Records from a dataset:
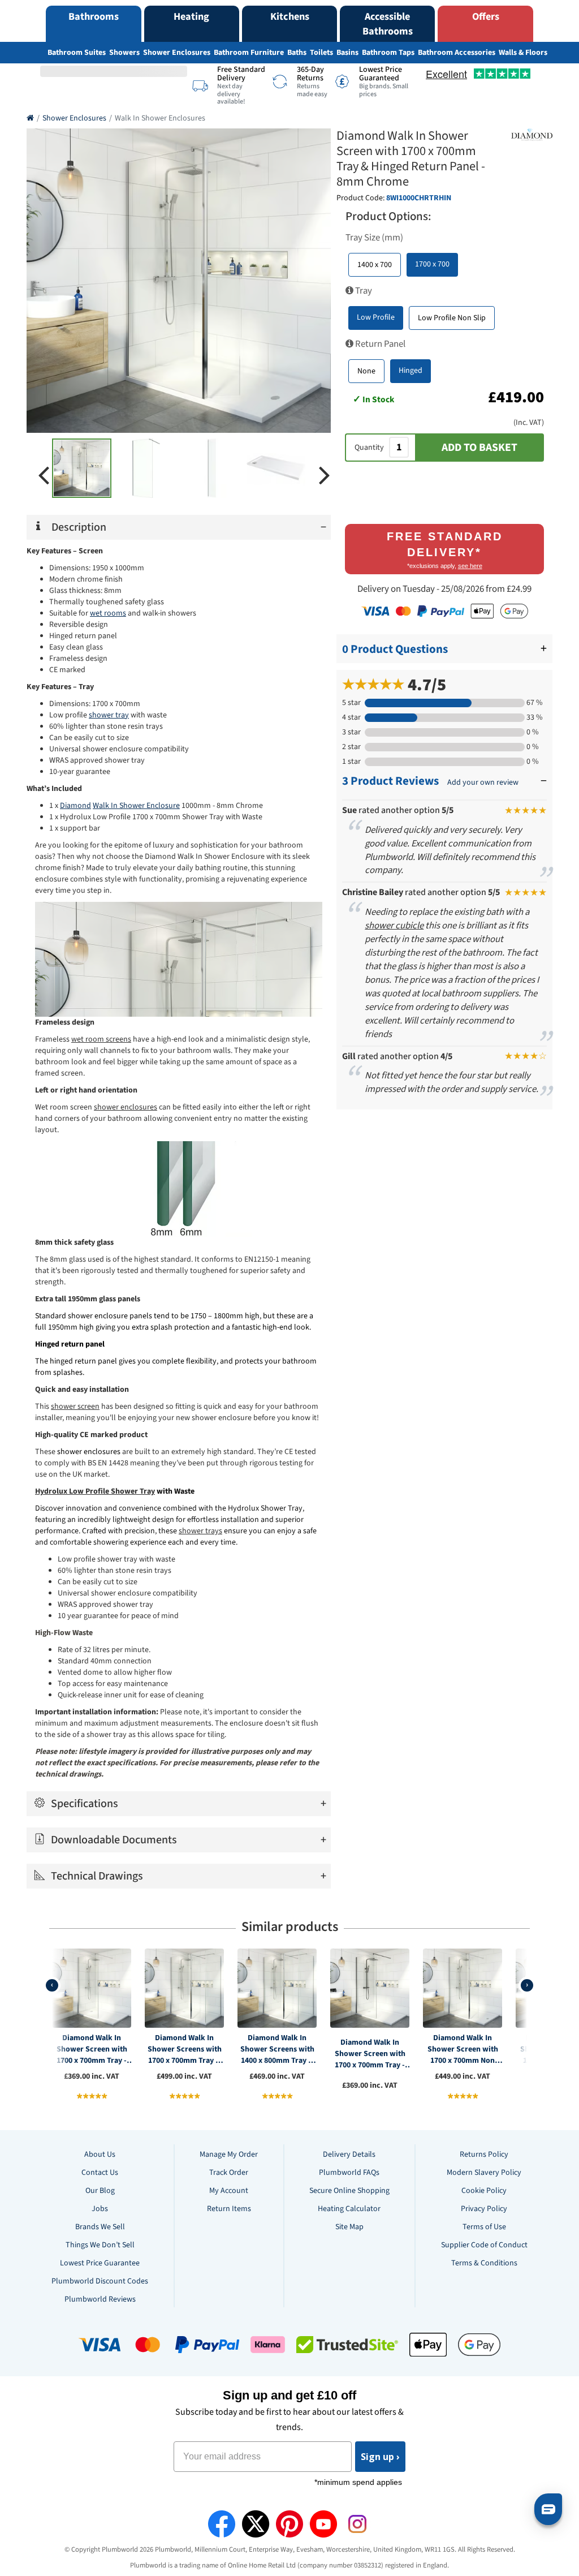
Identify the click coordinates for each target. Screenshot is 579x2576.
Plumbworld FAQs (349, 2172)
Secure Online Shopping (349, 2190)
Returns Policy (484, 2154)
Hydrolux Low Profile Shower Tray (95, 1491)
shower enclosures (125, 1107)
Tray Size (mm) (374, 237)
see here (470, 565)
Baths (296, 52)
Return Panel (379, 344)
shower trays (200, 1531)
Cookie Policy (484, 2190)
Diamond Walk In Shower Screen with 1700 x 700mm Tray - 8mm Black (370, 2054)
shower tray (109, 715)
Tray (362, 291)
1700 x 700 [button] (432, 264)
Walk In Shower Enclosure (136, 805)
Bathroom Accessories (456, 52)
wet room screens (101, 1039)
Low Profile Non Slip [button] (452, 318)
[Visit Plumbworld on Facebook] (221, 2524)
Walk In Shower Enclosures (160, 118)
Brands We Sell (100, 2227)
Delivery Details (349, 2154)
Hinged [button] (410, 370)
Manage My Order (229, 2154)
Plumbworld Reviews (100, 2299)
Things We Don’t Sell (100, 2245)
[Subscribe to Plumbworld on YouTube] (323, 2524)
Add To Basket (479, 447)
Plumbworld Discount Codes (99, 2281)
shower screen (75, 1406)
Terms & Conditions (484, 2263)
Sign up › (380, 2456)
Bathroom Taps (388, 52)
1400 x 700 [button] (374, 264)
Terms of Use (484, 2227)
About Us (99, 2154)
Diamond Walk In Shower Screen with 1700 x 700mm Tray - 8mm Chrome (92, 2049)
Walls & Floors (523, 52)
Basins (347, 52)
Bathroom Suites (76, 52)
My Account (228, 2190)
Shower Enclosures (176, 52)
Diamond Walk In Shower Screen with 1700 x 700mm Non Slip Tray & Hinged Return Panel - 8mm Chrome (462, 2049)
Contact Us (99, 2172)
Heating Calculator (349, 2208)
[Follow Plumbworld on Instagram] (357, 2524)
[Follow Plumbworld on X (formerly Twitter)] (255, 2524)
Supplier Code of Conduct (484, 2245)
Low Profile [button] (376, 317)
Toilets (321, 52)
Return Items (229, 2208)
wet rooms (108, 613)
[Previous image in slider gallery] (44, 474)
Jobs (100, 2208)
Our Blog (100, 2190)
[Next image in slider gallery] (325, 474)
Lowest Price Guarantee (100, 2263)
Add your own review (482, 782)
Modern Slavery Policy (484, 2172)
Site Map (349, 2227)
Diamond (75, 805)
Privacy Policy (484, 2208)
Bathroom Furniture (249, 52)
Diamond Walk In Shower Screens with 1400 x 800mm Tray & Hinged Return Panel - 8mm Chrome (277, 2049)
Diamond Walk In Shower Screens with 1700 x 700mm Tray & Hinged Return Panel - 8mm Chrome (184, 2049)
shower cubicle (394, 925)
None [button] (366, 371)
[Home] (30, 118)
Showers (124, 52)
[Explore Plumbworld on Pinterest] (289, 2524)
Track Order (228, 2172)
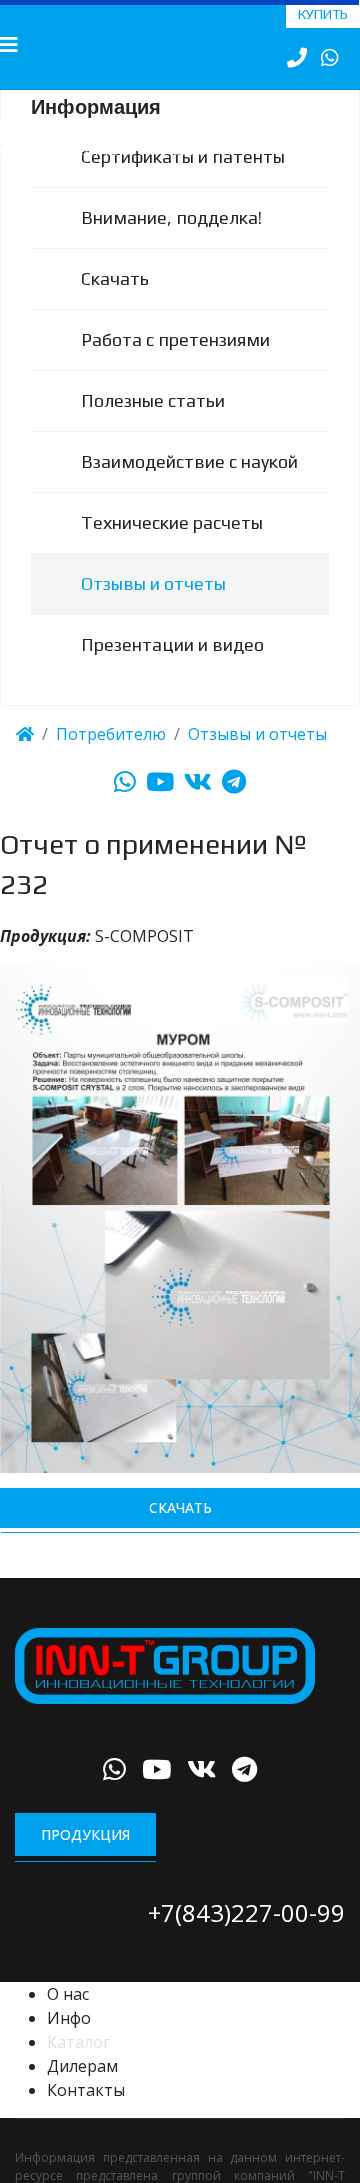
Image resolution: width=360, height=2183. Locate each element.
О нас (68, 2020)
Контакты (86, 2116)
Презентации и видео (172, 670)
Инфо (69, 2044)
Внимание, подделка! (171, 243)
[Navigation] (9, 45)
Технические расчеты (172, 548)
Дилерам (82, 2092)
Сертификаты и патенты (183, 182)
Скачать (115, 304)
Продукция (85, 1860)
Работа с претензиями (175, 365)
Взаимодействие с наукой (189, 487)
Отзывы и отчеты (153, 609)
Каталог (78, 2068)
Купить (323, 14)
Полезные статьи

* Task prompt
The records shown above are to be repeated exactly, with the pictures left out.

* Written solution
Identify the click coordinates for each target. Screenshot is 579x2576.
Plumbworld FAQs (349, 2172)
Secure Online Shopping (349, 2190)
Returns Policy (484, 2154)
Hydrolux Low Profile Shower Tray (95, 1491)
shower enclosures (125, 1107)
Tray Size (mm) (374, 237)
see here (470, 565)
Baths (296, 52)
Return Panel (379, 344)
shower trays (200, 1531)
Cookie Policy (484, 2190)
Diamond Walk In Shower Screen with 1700 x 700mm Tray - 8mm Black (370, 2054)
shower tray (109, 715)
Tray (362, 291)
1700 x 700 [button] (432, 264)
Walk In Shower Enclosure (136, 805)
Bathroom Accessories (456, 52)
wet room screens (101, 1039)
Low Profile Non Slip [button] (452, 318)
[Visit Plumbworld on Facebook] (221, 2524)
Walk In Shower Enclosures (160, 118)
Brands We Sell (100, 2227)
Delivery Details (349, 2154)
Hinged [button] (410, 370)
Manage My Order (229, 2154)
Plumbworld Reviews (100, 2299)
Things We Don’t Sell (100, 2245)
[Subscribe to Plumbworld on YouTube] (323, 2524)
Add To Basket (479, 447)
Plumbworld Discount Codes (99, 2281)
shower screen (75, 1406)
Terms & Conditions (484, 2263)
Sign up › (380, 2456)
Bathroom Taps (388, 52)
1400 x 700 [button] (374, 264)
Terms of Use (484, 2227)
About Us (99, 2154)
Diamond Walk In Shower Screen with 1700 x 700mm Tray - 8mm Chrome (92, 2049)
Walls & Floors (523, 52)
Basins (347, 52)
Bathroom Suites (76, 52)
My Account (228, 2190)
Shower Enclosures (176, 52)
Diamond Walk In Shower Screen with 1700 x 700mm Non Slip Tray & Hinged Return Panel - 8mm Chrome (462, 2049)
Contact Us (99, 2172)
Heating Calculator (349, 2208)
[Follow Plumbworld on Instagram] (357, 2524)
[Follow Plumbworld on X (formerly Twitter)] (255, 2524)
Supplier Code of Conduct (484, 2245)
Low Profile [button] (376, 317)
Toilets (321, 52)
Return Items (229, 2208)
wet rooms (108, 613)
[Previous image in slider gallery] (44, 474)
Jobs (100, 2208)
Our Blog (100, 2190)
[Next image in slider gallery] (325, 474)
Lowest Price Guarantee (100, 2263)
Add your own review (482, 782)
Modern Slavery Policy (484, 2172)
Site Map (349, 2227)
Diamond (75, 805)
Privacy Policy (484, 2208)
Bathroom Furniture (249, 52)
Diamond Walk In Shower Screens with 1400 x 800mm Tray & Hinged Return Panel - 8mm Chrome (277, 2049)
Diamond Walk In Shower Screens with 1700 x 700mm Tray & Hinged Return Panel - 8mm Chrome (184, 2049)
shower cubicle (394, 925)
None [button] (366, 371)
[Home] (30, 118)
Showers (124, 52)
[Explore Plumbworld on Pinterest] (289, 2524)
Track Order (228, 2172)
Image resolution: width=360, height=2183. Locate each element.
О нас (68, 2020)
Контакты (86, 2116)
Презентации и видео (172, 670)
Инфо (69, 2044)
Внимание, подделка! (171, 243)
[Navigation] (9, 45)
Технические расчеты (172, 548)
Дилерам (82, 2092)
Сертификаты и патенты (183, 182)
Скачать (115, 304)
Продукция (85, 1860)
Работа с претензиями (175, 365)
Взаимодействие с наукой (189, 487)
Отзывы и отчеты (153, 609)
Каталог (78, 2068)
Купить (323, 14)
Полезные статьи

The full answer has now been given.